The headers_setter extension does not work over insecure connections.

tls:
  insecure: true

That config is defining that exporting will be done over an insecure connection (without TLS), thus it won’t work.

@mariorodriguez okay thanks , it means I have to create tls certificates?

It appears so. I’d try to reach out to the OTel collector community to verify the TLS requirements.

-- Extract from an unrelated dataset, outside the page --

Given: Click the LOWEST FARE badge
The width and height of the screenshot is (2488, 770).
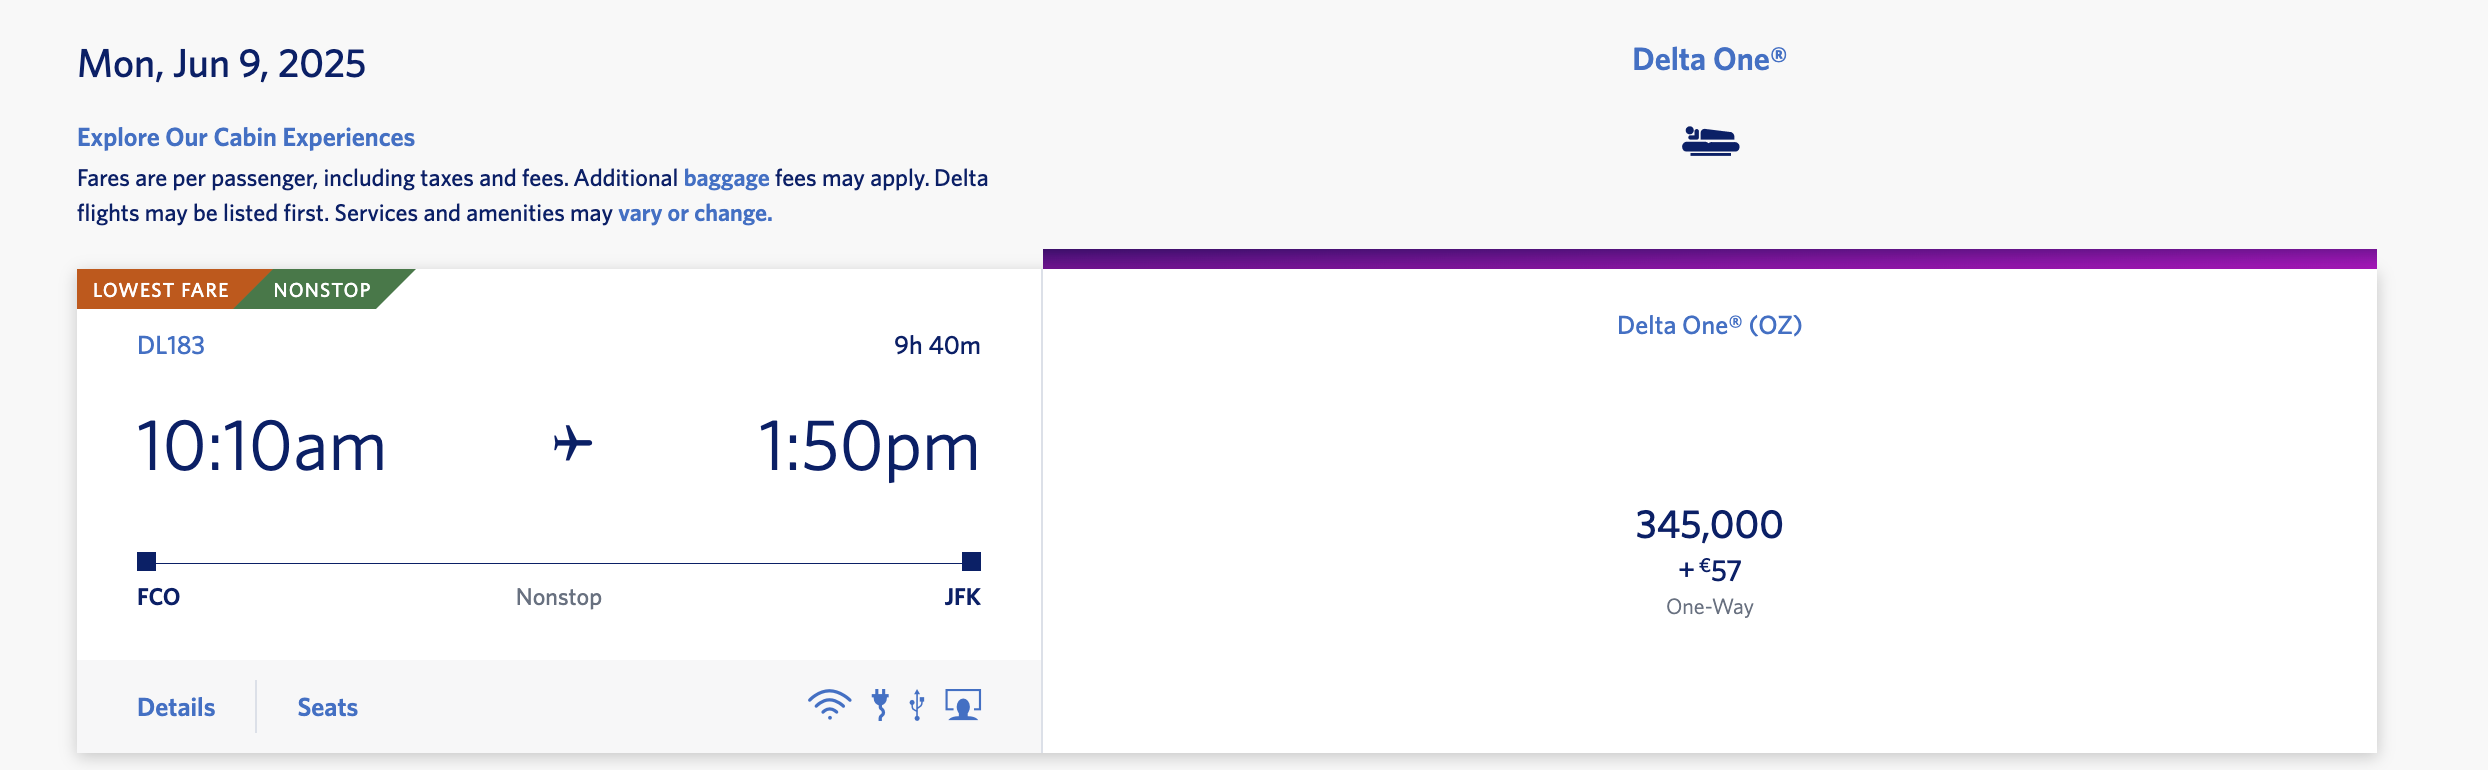Looking at the screenshot, I should point(161,290).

It seems suboptimal.

1 Like

@mariorodriguez @joeelliott I have created tls certificates and they are perfectly fine.
In recievers section of otel collector when I am using lnclude metadata true like this.

receivers:
zipkin:
protocols:
http:
include_metadata: true
then this error is coming

Below is my otel-collector-config.yaml is

extensions:
headers_setter:
headers:
- key: X-Scope-OrgId
from_context: X-Scope-OrgId
receivers:
zipkin:
protocols:
http:
include_metadata: true

exporters:
otlp:
endpoint: tempo:4317
tls:
cert_file: /etc/cert.pem
key_file: /etc/cert-key.pem
insecure_skip_verify: true
auth:
authenticator: headers_setter

service:
extensions: [ headers_setter ]
pipelines:
traces:
receivers: [zipkin]
exporters: [otlp]

looks like it is not the right way to pass metadata. can you please tell about this error?

P.S. I am using otel/opentelemetry-collector-contrib:0.59.0 for otel collector and grafana/tempo:latest for tempo.

Check the zipking receiver configuration, it doesn’t have a protocols block.

Firstly, Thanks @mariorodriguez @joeelliott for helping as Now I am able to push traces.

Basically when I am generating traces using otlp Trace Exporter and using otlp as a reciever and passing in config like this
receivers:
otlp:
protocols:
http:
include_metadata: true

headers_setters extension is perfectly working fine and data is getting pushed in tempo in multitenant mode . but when I am using zipkin exporter for creating traces and zipkin as a reciever then traces are not pushing in tempo in multitenant mode through headers_setter_extension . I guess metadata is not passing.
For zipkin,
receivers:
zipkin:
I am using like this.

What change should I do so that it will work fine with zipkin too?